Top of Provided data
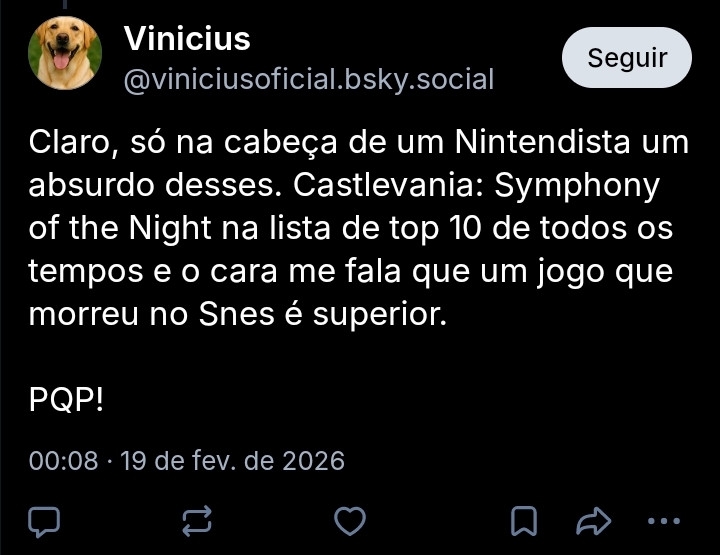Click the PQP! line in the post

pos(66,401)

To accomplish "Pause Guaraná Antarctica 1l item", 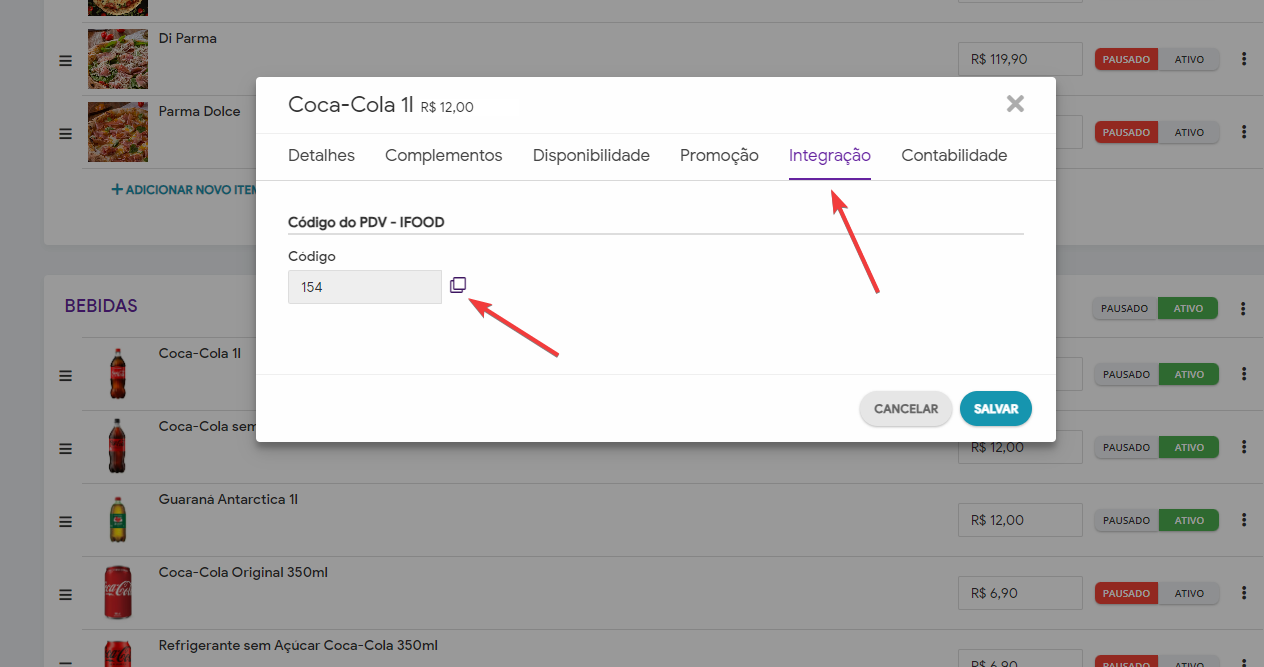I will (x=1125, y=520).
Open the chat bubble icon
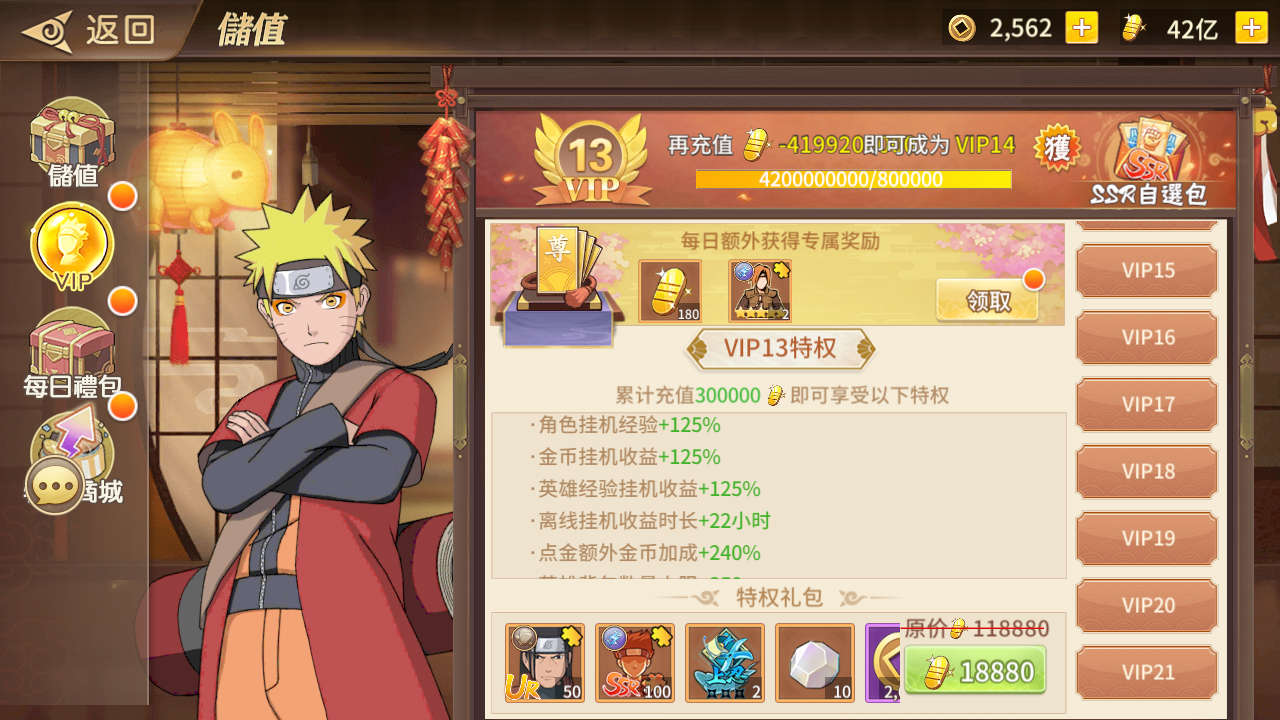Image resolution: width=1280 pixels, height=720 pixels. (54, 487)

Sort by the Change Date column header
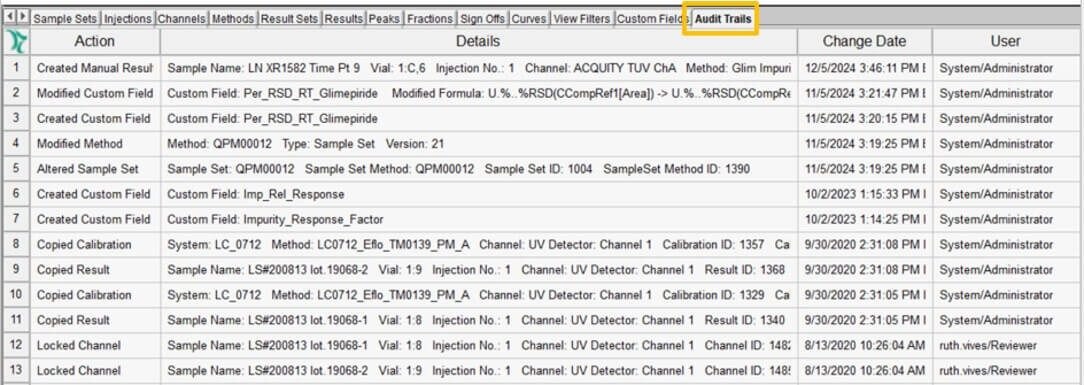coord(864,41)
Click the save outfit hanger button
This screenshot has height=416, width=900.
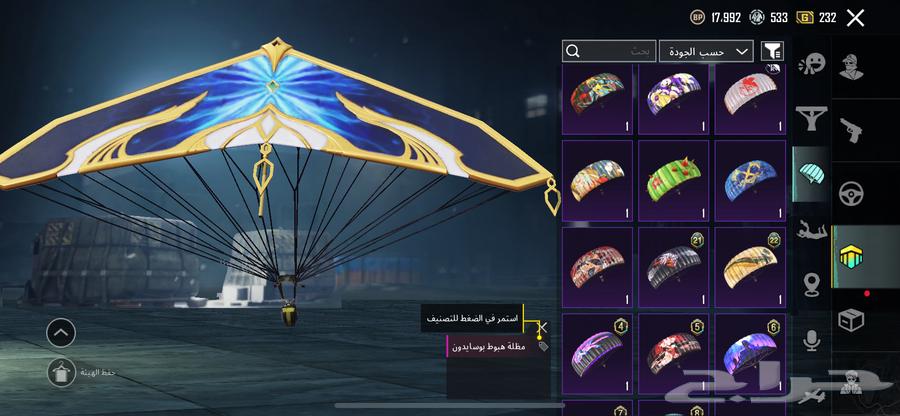coord(61,372)
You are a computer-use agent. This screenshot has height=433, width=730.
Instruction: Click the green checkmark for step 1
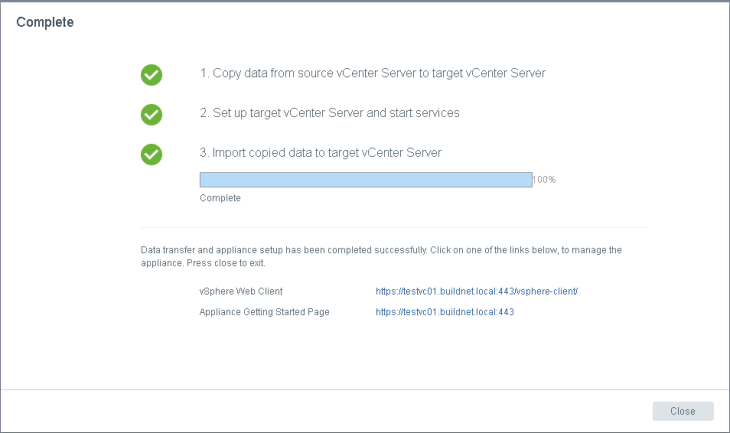(151, 75)
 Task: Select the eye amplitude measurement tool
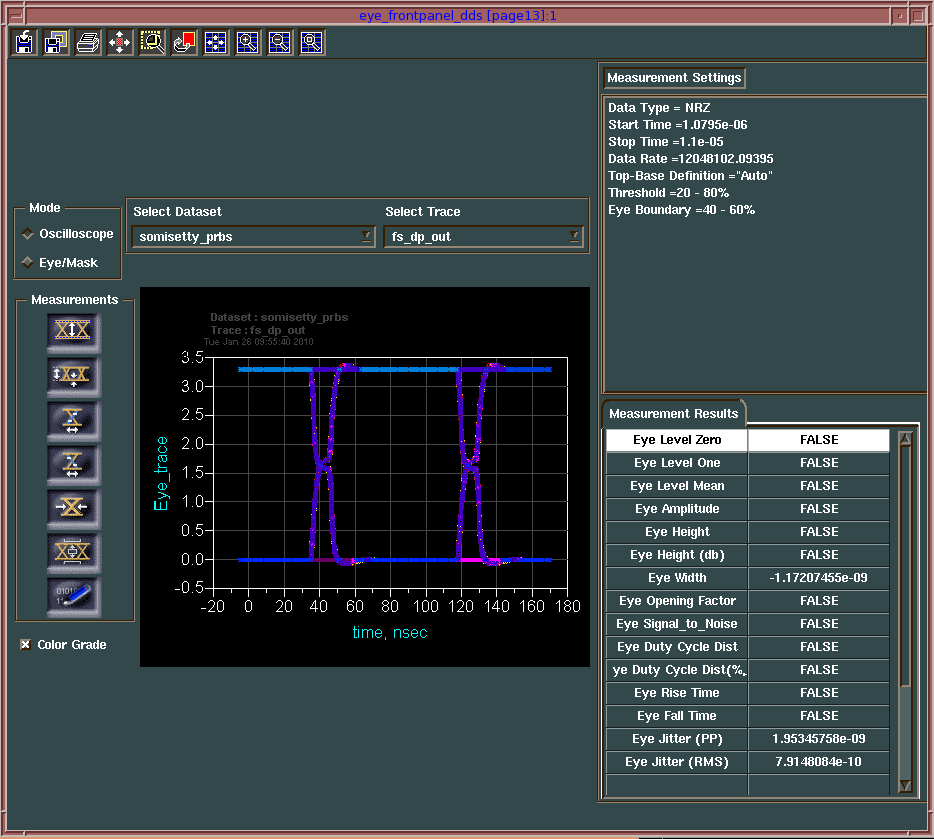73,333
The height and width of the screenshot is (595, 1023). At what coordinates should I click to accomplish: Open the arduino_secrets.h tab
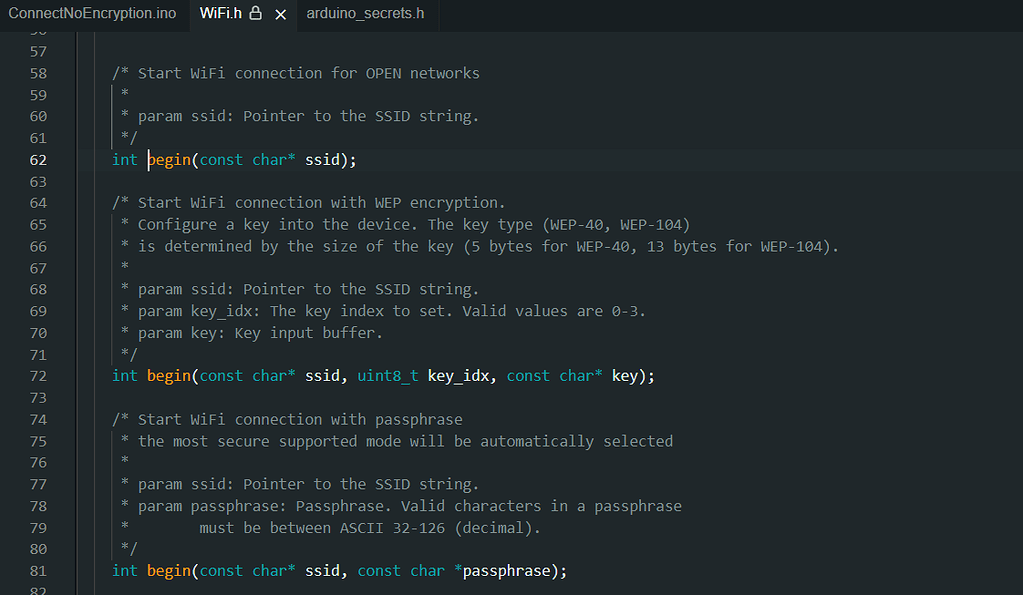365,13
Bottom of Provided data
◆ **What is needed**
Pictures excluded, print only the lines from the one with "Task: Select the" through the end of the entries above, exactly as written.

◆ **Exercise solution**
 Task: Select the eye amplitude measurement tool
73,333
The height and width of the screenshot is (595, 1023). At what coordinates should I click to accomplish: Open the arduino_secrets.h tab
365,13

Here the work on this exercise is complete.